# Question about wood burning after staining



## BenI

Hi all,

Working on a project and after putting on 3 coats of stain on pine, my signature that I burned on (with a wood burning pen) is much harder to notice because the surrounding wood is darker now. Unfortunately I didn't think about that before staining.

So my question to you guys, can I go back over it now and darken it up some, with stain already on it before putting on polyurethane?

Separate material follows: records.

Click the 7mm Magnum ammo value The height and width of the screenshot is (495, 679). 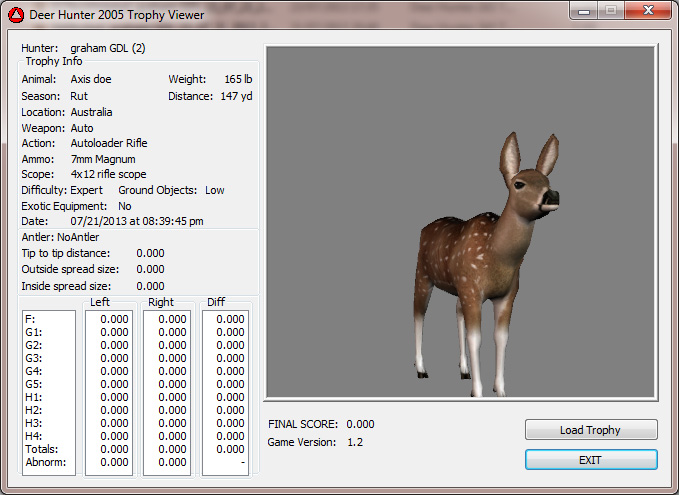(103, 159)
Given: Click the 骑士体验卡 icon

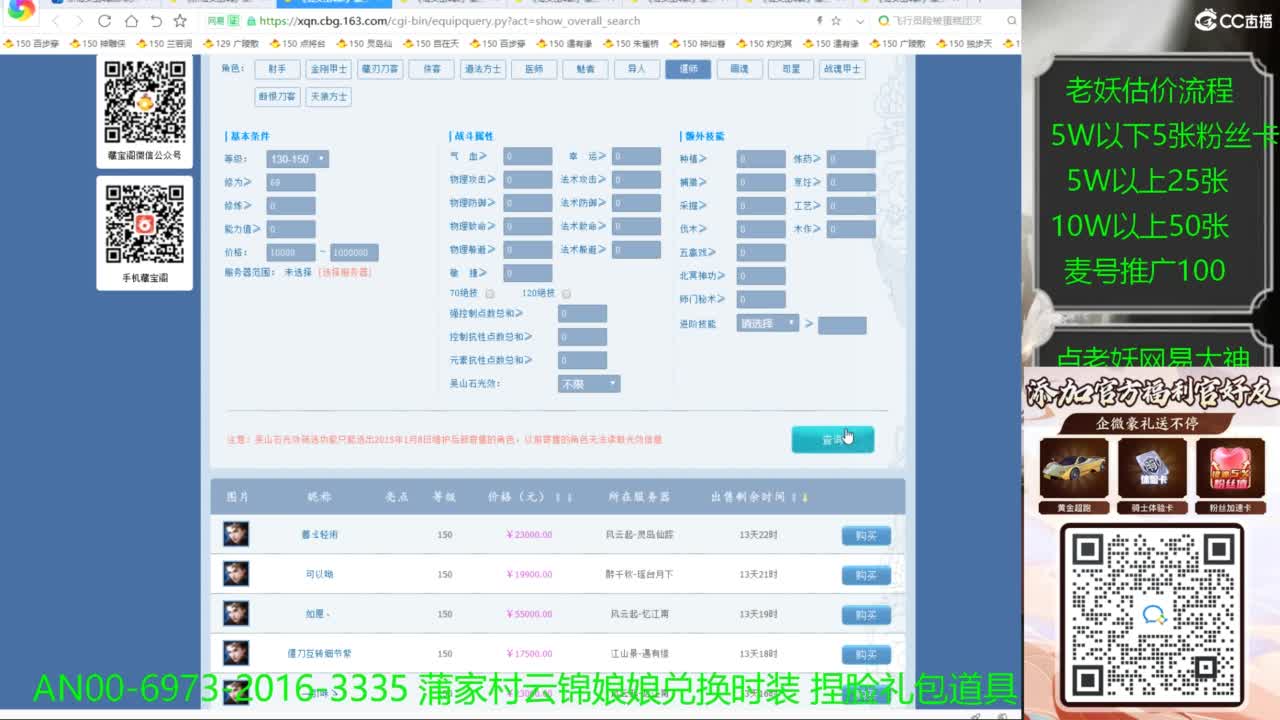Looking at the screenshot, I should click(x=1151, y=468).
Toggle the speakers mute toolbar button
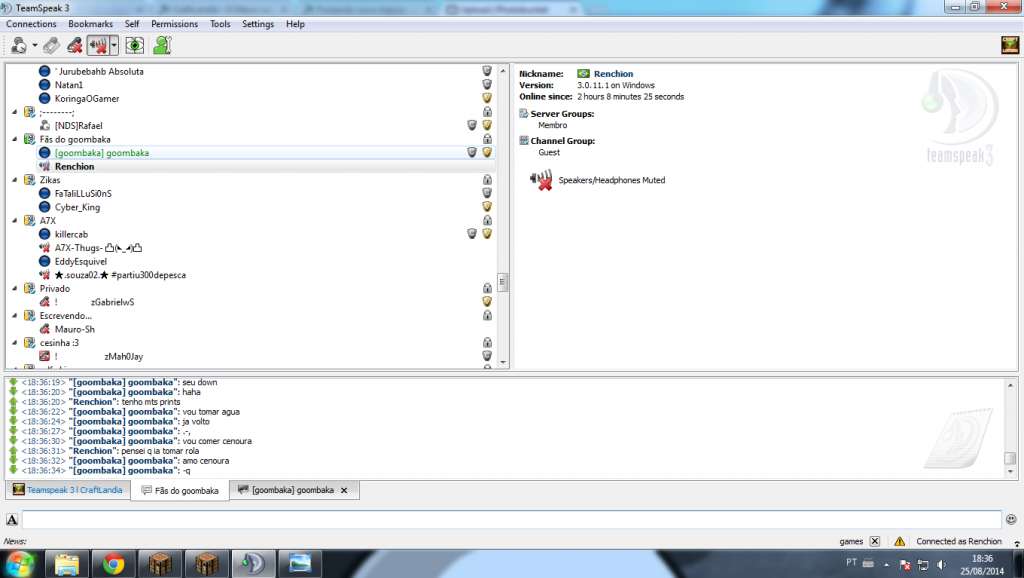This screenshot has height=578, width=1024. tap(98, 45)
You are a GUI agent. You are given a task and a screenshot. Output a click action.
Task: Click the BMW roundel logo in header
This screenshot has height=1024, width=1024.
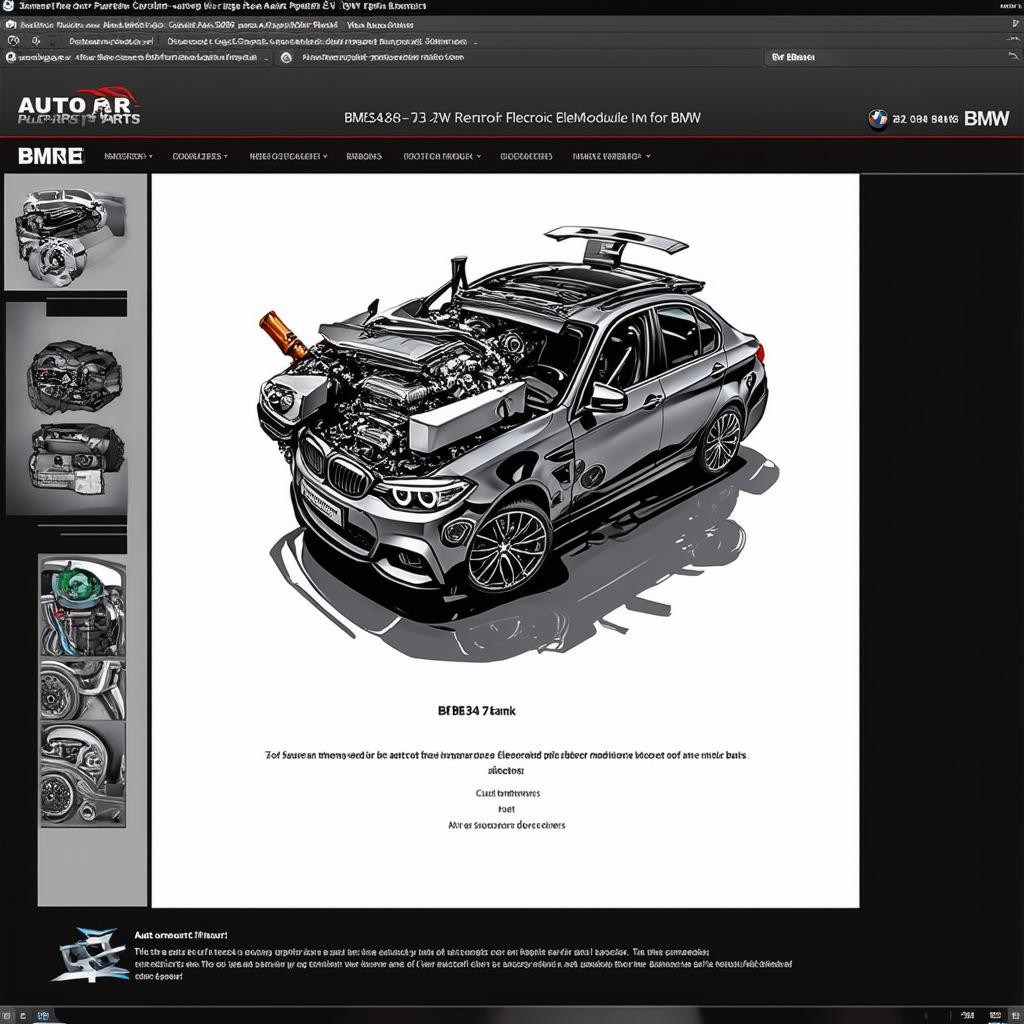pos(878,118)
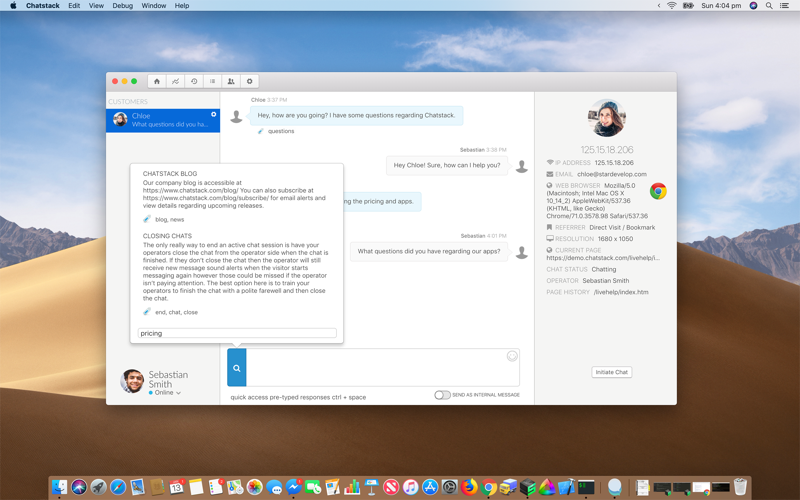Open the chat history clock icon
The image size is (800, 500).
(x=194, y=81)
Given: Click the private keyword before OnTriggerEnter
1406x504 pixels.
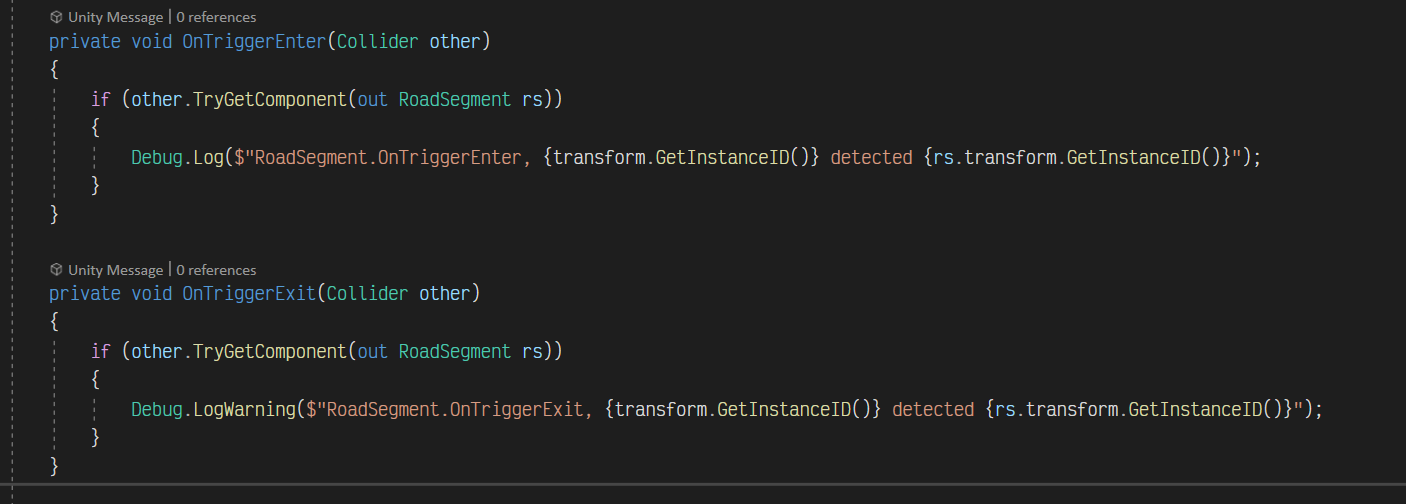Looking at the screenshot, I should [x=85, y=42].
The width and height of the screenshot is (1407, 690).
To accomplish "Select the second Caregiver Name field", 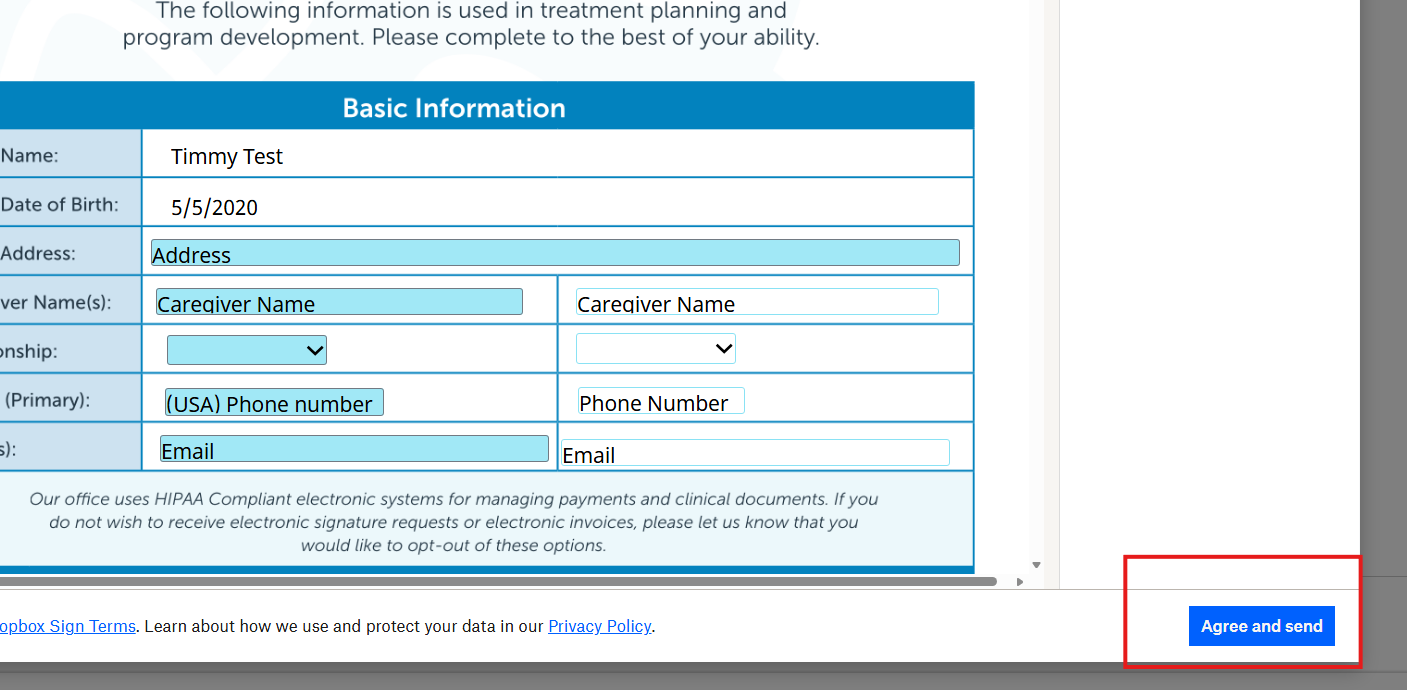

I used General Finishes Oil Based Wood stain, so I'm not sure if I'd light the thing on fire or not.

Thanks in advance!

P.S. DUE TO THE TIMELINE FOR THIS PROJECT, EITHER WAY I HAVE TO DO THE FIRST COAT OF POLYURETHANE ON IN A FEW HOURS SO TIME IS SHORT.


----------



## dhazelton

You could put the poly on and then go over the signature with a white wash of some kind so your signature is lighter than the surrounding wood…..or fill it in with black paint after poly and wipe off the top surface.


----------



## lepelerin

you could try on a small piece of scrap where you might have tried the stain first and see if it gets on fire. I would say it won't as long as you do not put the burning pen too long on the wood. Let us know what you decided to do.


----------



## woodchuckerNJ

it won't go on fire.
you don't have an open fire, only an electric heated element.


----------



## pintodeluxe

I would just finish as planned, and after the poly has cured wipe a bit of white furniture polish into the signature. A light colored pencil will work just as well.


----------



## BenI

Thanks for the quick responses as usual!

*Pintodeluxe* and *dhazelton* - Wanted the signature to stay dark since the wood, although stained is still relatively light.

Decided just to try it out since it isn't a real obvious spot. Turned out just fine and looks a lot better now. Thanks for confirming that it wouldn't turn into a fireball haha


----------



## DocSavage45

Don't do as I do do as I say "Don't be in a hurry." LOL!


----------